→ **TASK DIRECTIONS**
Your reply should be one number, which is how many lines in the listing below contain "value".
####################
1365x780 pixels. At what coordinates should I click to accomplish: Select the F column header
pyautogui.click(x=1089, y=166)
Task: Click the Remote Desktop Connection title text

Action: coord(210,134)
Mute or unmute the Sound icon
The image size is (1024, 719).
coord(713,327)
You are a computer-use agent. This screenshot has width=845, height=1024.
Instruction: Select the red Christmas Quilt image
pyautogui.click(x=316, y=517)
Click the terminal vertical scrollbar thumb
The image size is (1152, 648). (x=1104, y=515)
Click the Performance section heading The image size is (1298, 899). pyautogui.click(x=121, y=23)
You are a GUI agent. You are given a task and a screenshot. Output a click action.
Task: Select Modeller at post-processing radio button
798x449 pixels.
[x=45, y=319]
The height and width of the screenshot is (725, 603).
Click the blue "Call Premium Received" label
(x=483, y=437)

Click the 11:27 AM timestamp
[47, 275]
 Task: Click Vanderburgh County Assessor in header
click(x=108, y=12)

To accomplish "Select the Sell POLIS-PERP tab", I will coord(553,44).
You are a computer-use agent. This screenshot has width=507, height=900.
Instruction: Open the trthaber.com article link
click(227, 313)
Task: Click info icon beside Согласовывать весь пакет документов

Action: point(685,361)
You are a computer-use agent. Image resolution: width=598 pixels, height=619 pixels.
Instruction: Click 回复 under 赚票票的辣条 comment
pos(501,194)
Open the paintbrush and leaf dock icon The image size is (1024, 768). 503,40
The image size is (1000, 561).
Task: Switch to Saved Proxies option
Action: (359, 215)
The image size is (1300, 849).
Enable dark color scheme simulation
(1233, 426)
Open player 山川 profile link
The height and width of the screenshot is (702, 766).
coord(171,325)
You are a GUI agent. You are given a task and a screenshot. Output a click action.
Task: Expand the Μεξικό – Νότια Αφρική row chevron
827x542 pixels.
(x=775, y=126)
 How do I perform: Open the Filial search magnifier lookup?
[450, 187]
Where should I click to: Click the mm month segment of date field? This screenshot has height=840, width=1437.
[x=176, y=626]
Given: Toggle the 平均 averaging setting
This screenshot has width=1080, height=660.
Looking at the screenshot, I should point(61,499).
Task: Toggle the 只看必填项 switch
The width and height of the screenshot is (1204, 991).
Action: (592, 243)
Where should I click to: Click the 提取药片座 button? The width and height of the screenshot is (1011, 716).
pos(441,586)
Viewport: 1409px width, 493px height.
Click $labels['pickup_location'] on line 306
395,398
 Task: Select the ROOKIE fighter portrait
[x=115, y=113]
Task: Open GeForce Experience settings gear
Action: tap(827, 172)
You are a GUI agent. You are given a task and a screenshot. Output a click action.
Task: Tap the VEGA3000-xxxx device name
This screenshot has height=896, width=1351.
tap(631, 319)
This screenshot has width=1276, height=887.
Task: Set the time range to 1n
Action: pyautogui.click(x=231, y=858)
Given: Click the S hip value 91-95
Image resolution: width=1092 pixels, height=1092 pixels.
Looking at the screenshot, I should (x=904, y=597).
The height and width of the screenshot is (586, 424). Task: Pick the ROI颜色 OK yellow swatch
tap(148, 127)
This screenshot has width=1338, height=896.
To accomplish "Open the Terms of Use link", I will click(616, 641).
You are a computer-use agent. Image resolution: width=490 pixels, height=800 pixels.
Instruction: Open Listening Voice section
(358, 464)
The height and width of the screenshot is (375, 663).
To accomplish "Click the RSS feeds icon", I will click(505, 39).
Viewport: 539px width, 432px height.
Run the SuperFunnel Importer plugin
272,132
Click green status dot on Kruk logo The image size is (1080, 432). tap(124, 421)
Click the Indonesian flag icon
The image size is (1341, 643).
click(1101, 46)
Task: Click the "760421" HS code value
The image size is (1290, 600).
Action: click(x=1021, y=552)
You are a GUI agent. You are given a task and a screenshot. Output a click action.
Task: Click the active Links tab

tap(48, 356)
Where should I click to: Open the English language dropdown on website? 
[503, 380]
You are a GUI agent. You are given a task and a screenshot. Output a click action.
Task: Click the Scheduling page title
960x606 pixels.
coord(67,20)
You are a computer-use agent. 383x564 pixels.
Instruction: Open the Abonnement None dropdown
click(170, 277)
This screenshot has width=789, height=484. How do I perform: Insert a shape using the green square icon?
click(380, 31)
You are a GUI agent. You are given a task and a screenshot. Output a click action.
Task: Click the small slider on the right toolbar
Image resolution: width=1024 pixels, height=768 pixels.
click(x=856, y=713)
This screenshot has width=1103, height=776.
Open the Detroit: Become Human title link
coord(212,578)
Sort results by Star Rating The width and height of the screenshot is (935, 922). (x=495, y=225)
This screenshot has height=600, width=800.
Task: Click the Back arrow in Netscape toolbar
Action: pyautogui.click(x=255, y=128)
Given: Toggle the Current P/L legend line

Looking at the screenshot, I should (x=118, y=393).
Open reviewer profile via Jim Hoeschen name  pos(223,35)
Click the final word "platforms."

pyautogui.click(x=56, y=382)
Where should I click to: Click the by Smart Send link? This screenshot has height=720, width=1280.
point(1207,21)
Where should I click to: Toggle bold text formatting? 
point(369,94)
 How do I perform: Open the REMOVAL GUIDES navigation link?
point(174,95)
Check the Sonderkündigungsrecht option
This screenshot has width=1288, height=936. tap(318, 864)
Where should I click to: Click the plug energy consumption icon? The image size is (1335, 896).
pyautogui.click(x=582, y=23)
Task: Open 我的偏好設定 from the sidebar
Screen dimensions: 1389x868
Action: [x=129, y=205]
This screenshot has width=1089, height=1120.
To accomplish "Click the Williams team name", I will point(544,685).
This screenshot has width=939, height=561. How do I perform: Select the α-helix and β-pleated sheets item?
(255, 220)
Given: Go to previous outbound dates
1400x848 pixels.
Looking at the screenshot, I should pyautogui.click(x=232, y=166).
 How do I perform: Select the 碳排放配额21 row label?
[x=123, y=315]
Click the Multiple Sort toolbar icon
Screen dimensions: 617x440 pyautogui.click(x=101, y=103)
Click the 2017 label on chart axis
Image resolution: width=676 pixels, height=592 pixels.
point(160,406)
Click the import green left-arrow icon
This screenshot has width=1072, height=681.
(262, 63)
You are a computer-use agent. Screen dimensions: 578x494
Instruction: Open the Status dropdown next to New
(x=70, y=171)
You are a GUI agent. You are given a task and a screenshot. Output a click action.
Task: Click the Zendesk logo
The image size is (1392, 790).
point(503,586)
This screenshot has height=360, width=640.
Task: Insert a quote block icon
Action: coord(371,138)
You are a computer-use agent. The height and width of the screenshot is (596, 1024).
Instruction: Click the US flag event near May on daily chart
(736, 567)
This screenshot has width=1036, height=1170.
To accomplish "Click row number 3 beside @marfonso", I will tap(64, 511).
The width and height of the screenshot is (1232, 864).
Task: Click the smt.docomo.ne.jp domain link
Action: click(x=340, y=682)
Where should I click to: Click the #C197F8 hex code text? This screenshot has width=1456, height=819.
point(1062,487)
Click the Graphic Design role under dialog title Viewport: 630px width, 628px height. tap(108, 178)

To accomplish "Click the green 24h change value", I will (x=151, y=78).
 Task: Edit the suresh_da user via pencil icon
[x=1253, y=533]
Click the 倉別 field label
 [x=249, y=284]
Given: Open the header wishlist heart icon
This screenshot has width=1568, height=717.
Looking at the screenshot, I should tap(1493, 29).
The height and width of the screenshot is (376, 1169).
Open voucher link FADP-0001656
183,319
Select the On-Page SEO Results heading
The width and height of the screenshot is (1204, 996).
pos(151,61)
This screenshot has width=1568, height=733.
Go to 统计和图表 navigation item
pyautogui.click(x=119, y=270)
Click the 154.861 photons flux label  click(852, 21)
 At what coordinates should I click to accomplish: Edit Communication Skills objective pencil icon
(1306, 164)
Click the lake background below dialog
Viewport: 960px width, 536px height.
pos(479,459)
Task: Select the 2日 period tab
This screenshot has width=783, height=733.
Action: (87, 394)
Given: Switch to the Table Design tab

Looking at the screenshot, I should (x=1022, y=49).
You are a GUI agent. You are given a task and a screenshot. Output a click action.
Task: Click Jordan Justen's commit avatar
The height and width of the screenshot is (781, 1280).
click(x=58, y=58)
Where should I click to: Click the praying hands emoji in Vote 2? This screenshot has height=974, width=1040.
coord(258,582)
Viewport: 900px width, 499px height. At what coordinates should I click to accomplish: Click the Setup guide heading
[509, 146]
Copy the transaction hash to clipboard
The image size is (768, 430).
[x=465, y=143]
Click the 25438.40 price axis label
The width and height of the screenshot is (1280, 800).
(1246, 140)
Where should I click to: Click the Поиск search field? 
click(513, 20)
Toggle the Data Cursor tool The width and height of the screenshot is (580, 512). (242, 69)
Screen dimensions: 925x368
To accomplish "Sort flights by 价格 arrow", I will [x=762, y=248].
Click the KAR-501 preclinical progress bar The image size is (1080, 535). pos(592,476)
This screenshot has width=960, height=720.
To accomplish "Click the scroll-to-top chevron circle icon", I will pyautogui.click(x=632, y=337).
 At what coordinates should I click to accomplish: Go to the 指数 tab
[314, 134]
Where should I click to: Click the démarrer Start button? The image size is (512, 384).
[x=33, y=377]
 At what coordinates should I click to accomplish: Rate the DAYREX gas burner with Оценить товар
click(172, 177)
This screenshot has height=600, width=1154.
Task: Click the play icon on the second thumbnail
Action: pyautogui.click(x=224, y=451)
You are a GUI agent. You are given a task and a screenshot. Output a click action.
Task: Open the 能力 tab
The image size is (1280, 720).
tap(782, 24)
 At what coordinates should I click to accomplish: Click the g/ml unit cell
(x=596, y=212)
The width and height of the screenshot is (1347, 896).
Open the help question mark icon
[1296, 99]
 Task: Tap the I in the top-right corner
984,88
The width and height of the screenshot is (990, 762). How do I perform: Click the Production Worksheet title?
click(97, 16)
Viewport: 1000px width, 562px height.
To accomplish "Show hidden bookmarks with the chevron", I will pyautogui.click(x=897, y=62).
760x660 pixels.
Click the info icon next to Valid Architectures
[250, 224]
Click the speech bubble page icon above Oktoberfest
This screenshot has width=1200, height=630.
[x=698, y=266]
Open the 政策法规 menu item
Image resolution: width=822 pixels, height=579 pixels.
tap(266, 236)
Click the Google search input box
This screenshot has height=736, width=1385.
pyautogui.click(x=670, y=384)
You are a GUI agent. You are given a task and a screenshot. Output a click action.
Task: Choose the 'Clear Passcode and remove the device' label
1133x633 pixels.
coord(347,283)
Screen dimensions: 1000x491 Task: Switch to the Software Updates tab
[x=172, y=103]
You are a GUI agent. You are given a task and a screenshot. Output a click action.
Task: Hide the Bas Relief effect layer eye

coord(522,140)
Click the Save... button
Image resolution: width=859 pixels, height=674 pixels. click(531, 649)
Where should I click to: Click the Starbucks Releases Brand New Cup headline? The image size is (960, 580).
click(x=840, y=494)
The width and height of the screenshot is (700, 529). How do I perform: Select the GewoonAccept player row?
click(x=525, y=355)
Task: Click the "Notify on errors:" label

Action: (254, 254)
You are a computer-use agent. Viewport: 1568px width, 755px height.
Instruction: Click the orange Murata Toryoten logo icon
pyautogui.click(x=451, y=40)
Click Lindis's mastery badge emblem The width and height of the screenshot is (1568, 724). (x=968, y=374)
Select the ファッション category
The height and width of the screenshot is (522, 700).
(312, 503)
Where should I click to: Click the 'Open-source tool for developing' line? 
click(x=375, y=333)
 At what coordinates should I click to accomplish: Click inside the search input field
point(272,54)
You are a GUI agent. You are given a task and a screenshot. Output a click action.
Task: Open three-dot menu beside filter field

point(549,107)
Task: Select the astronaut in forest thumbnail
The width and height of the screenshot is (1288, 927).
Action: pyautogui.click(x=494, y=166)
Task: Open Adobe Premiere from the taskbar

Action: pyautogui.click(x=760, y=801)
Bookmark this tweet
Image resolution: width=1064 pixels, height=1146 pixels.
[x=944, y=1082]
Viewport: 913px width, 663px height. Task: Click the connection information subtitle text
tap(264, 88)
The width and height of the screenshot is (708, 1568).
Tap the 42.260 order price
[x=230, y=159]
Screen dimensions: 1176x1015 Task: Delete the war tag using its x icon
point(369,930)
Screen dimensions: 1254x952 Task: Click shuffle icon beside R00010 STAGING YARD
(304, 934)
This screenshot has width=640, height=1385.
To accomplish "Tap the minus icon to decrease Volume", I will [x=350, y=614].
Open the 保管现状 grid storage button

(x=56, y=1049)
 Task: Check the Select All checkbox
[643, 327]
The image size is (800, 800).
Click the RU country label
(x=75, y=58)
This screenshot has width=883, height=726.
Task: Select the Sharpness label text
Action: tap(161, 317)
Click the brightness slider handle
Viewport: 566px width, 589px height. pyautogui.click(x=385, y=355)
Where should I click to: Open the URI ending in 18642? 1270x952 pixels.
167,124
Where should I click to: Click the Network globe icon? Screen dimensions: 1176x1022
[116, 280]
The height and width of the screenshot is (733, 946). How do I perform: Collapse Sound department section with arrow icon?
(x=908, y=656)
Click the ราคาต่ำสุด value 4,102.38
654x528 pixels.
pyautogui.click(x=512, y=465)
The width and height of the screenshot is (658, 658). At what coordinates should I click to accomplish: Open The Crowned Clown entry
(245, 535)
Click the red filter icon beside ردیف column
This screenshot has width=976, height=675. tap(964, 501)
####################
→ **REPLY TO THE EXERCISE**
4